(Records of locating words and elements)
=-=-=-=-=

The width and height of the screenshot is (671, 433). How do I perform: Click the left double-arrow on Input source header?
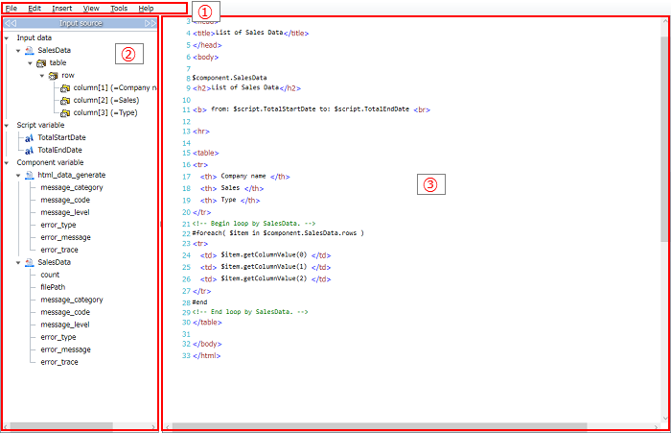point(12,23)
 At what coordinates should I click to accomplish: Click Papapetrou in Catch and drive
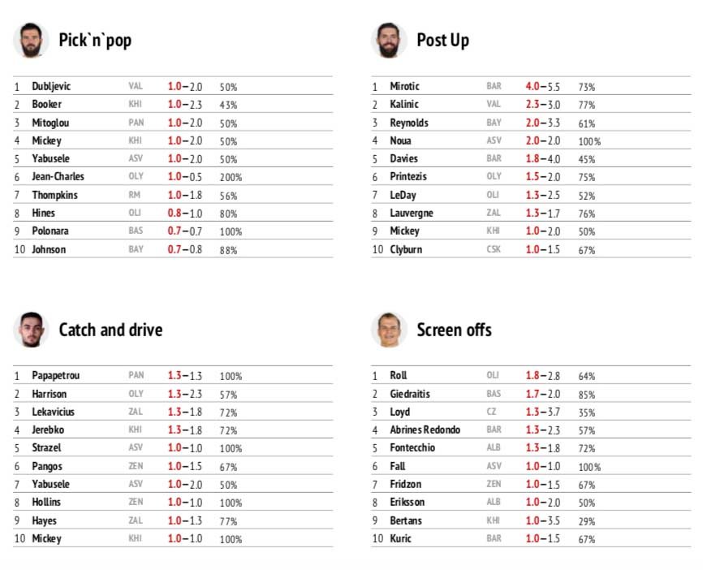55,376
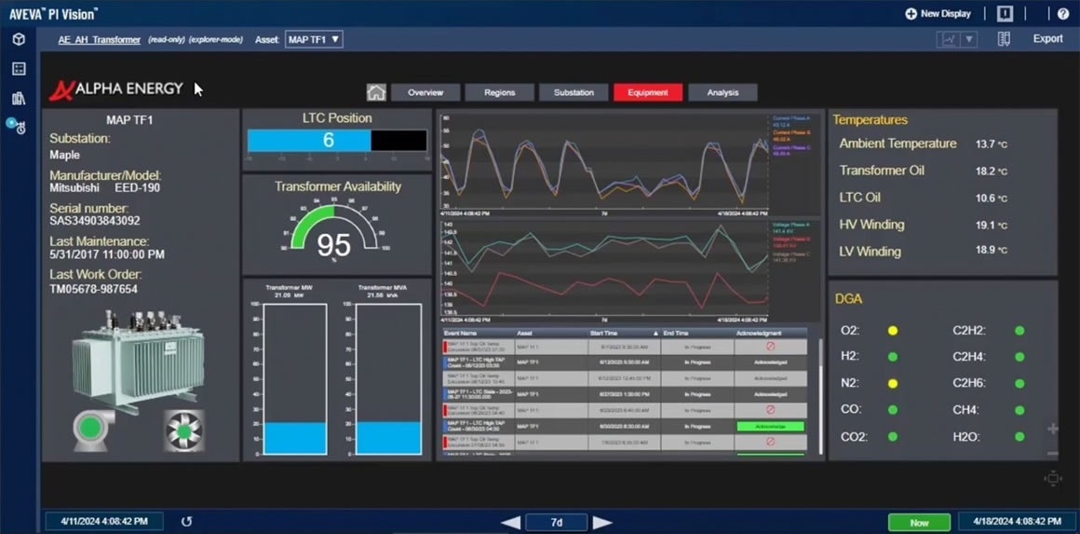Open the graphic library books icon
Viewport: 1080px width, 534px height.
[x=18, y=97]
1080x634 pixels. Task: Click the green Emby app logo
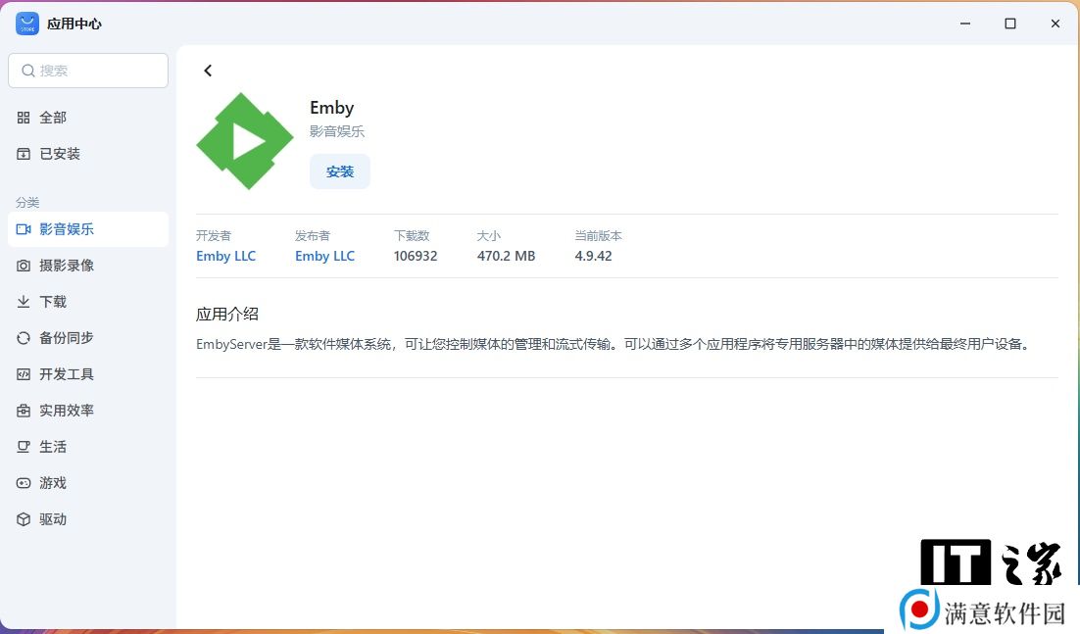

=-=-=-=-=

_SET PROBLEM_
Report every line of the records above that contains the word "Click", copying each line in full.

_SOLUTION FOR THIS EXERCISE_
The width and height of the screenshot is (671, 433). How do I perform: Click the left double-arrow on Input source header?
 At what coordinates should I click to accomplish: Click Papapetrou in Catch and drive
1080x634 pixels. Task: Click the green Emby app logo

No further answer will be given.